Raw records
^^^^^^^^

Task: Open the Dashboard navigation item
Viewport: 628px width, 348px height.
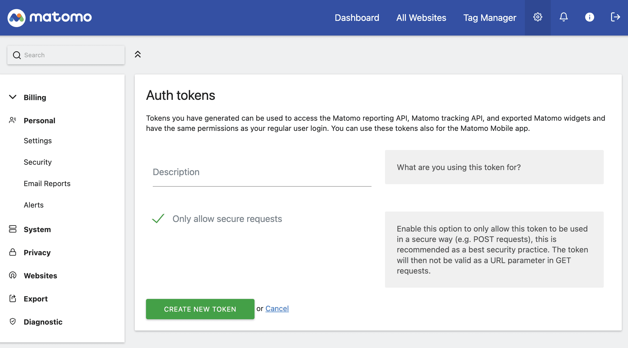Action: point(357,17)
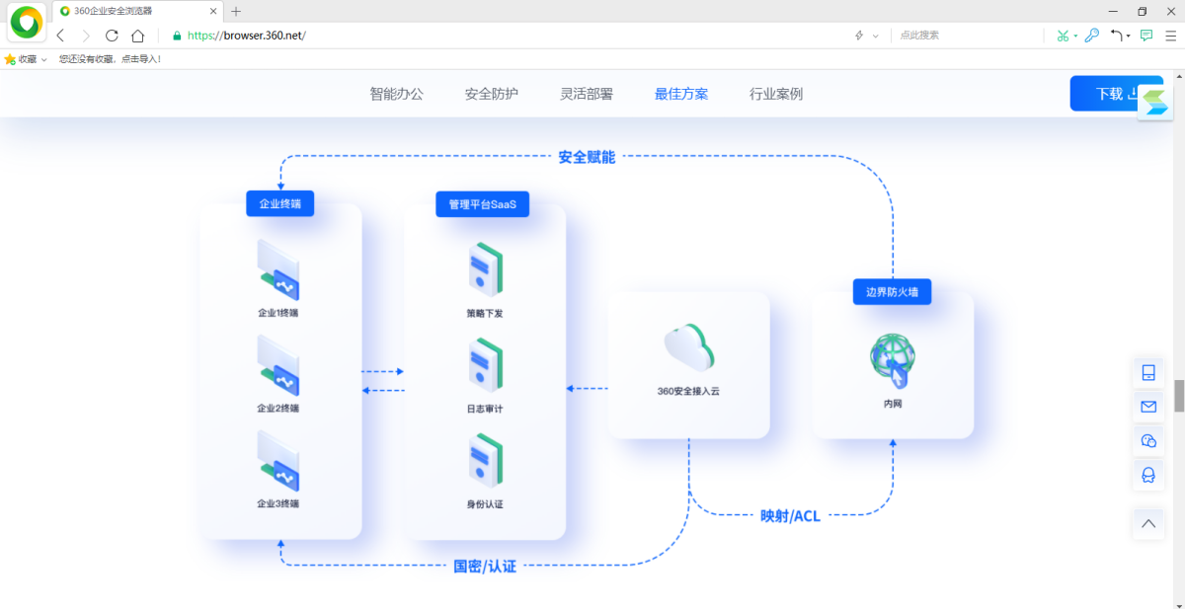Open the screenshot scissors tool

coord(1065,35)
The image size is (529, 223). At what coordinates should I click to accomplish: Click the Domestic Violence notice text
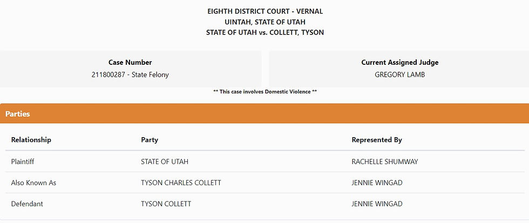(x=265, y=92)
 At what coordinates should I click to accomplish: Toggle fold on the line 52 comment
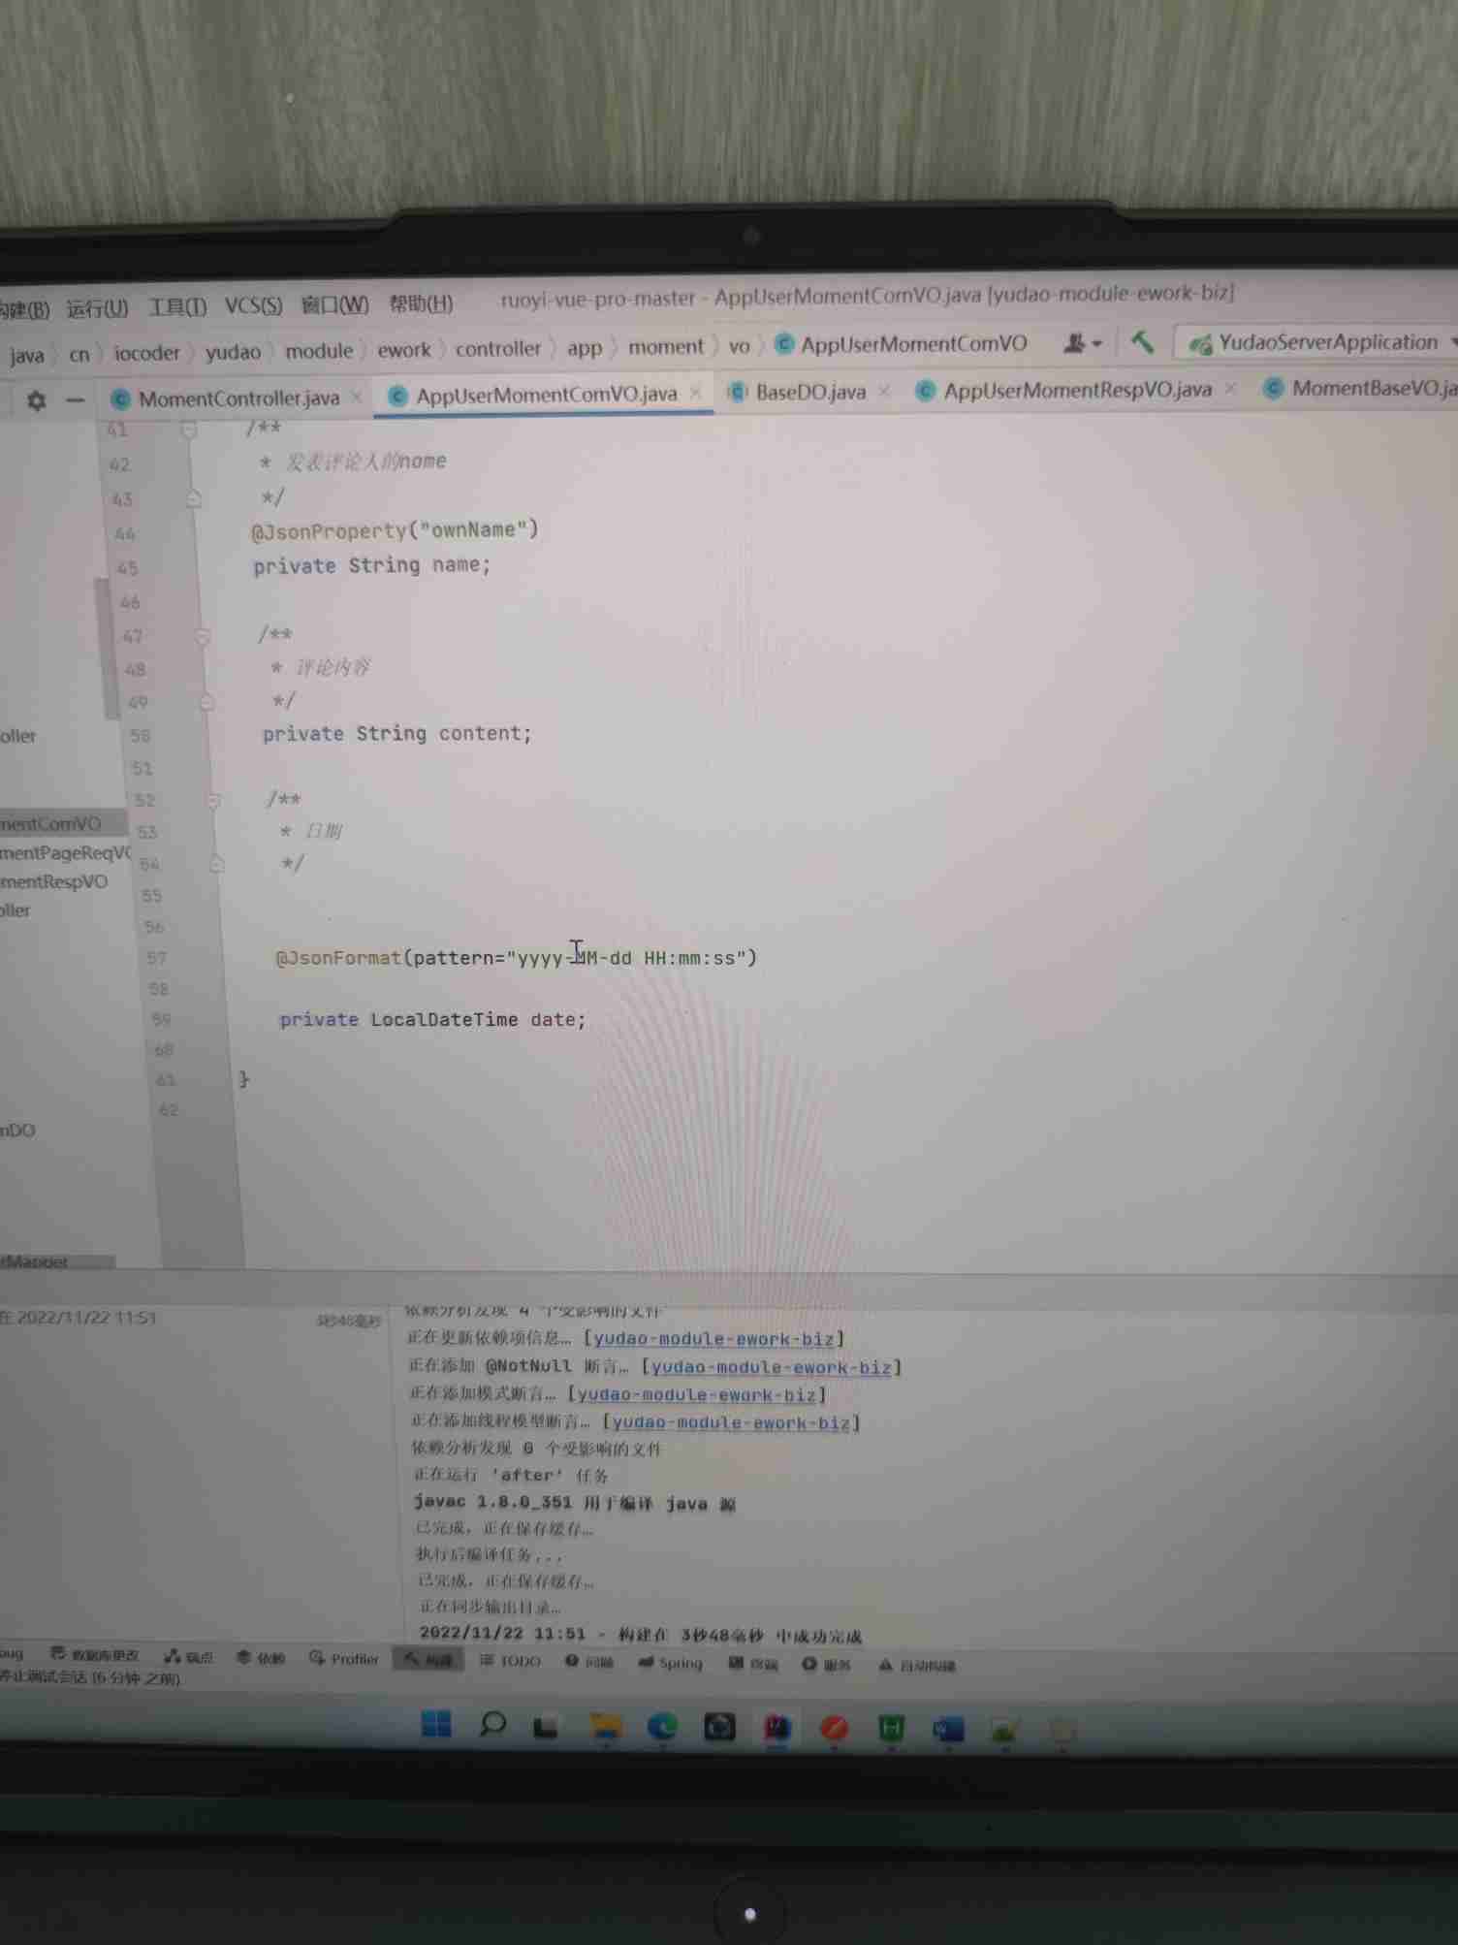point(214,801)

^^^^^^^^

== Objective ==
Reproduce all of the data above verbatim, line for line, and omit the pictures.

== Full answer ==
Task: Open the Dashboard navigation item
Viewport: 628px width, 348px height.
Action: point(357,17)
Open the screenshot scissors tool

coord(1065,35)
The image size is (529, 223). At what coordinates should I click to accomplish: Click the Domestic Violence notice text
(x=265, y=92)
 At what coordinates should I click to accomplish: Toggle fold on the line 52 comment
point(214,801)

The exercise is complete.